Neurofibromatosis type 1 (NF1) is a genetic disease that follows an autosomal dominant inheritance pattern, characterized by significant phenotypic variability and unpredictable clinical progression. Affected individuals can present from mild cosmetic involvement with café-au-lait macules to benign and malignant neoplasms, among other comorbidities that can diminish well-being or pose a threat to it. The transmission risk is 50%, and it is impossible to predict the extent of manifestations in the offspring. This qualitative study explored emotional and psychological meanings attributed by individuals with NF1 to their experience, based on Mishel's Uncertainty in Illness Theory. Thirty-eight Brazilian adults with NF1 responded to a self-reported online questionnaire. In it, sociodemographic information was collected, an NF1 visibility assessment scale and the Brazilian version of the NF1 Impact on Quality of Life (INF1-QoL) questionnaire were administered. Finally, three open-ended questions were asked about the impact of the disease on individuals' lives: the first regarding the influence of NF1 on the participant's life in general, the second about NF1 in different life stages, and the third about their experience of health monitoring.
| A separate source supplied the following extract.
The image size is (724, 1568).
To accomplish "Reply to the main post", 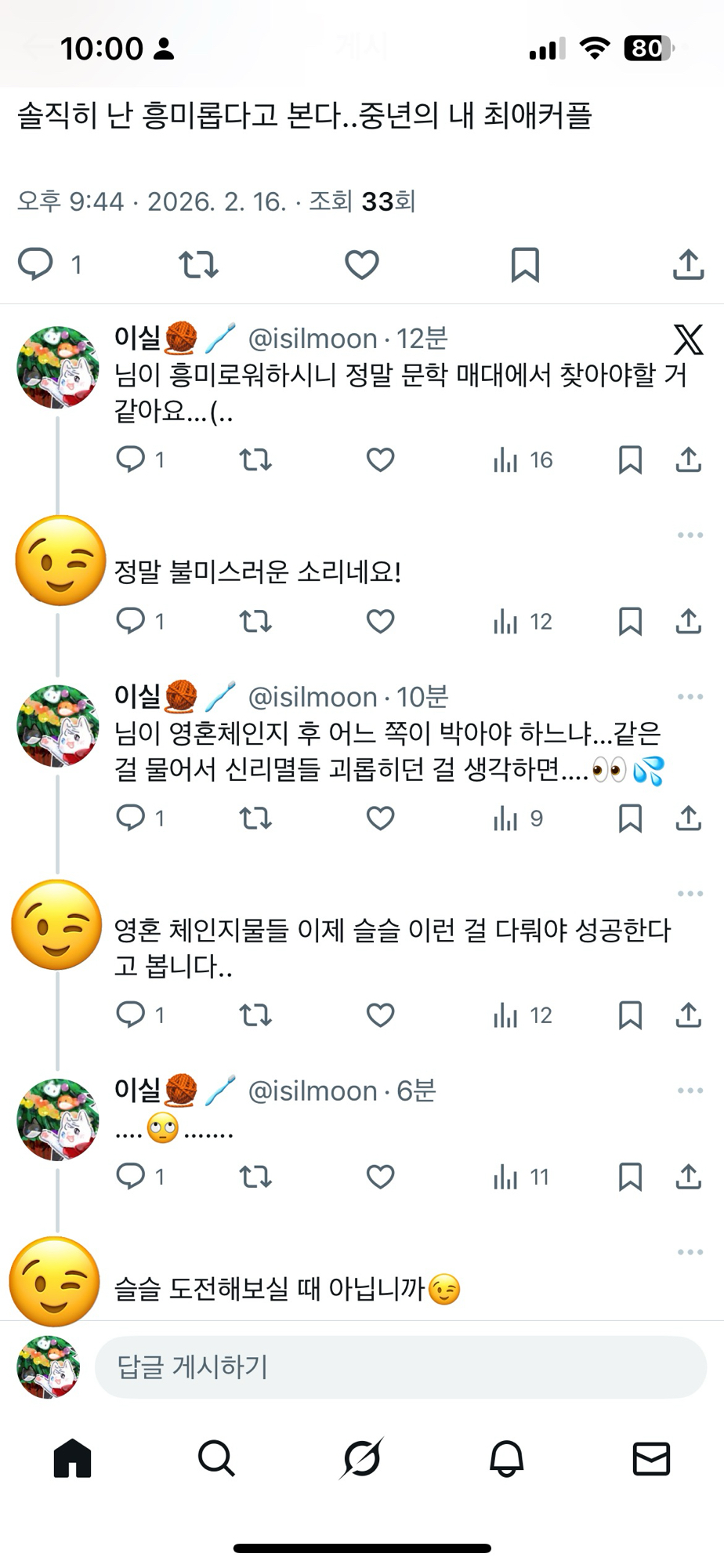I will pyautogui.click(x=36, y=265).
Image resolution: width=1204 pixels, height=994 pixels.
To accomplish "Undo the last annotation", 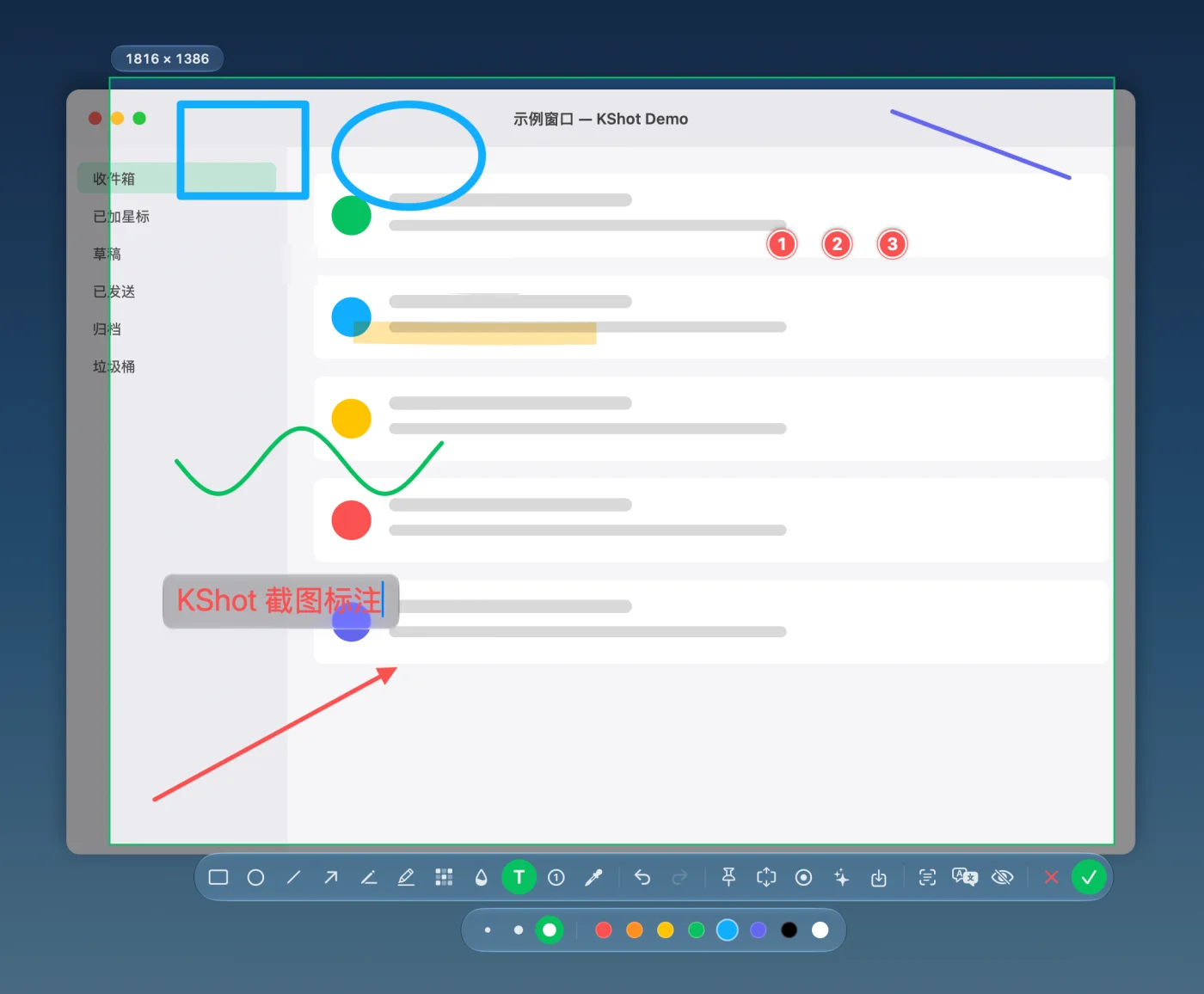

Qualitative content analysis was used to investigate the corpus. Fifteen main categories were identified, which align with Mishel's theory and contribute to comprehending uncertainty in NF1, manifested primarily regarding the disease progression in the individual, reproductive planning, and distress about the future of already affected children. This deeper understanding of the NF1 experience and associated uncertainty can enhance the cultural competence of genetic counselors and contribute to more effective clinical approaches and interventions.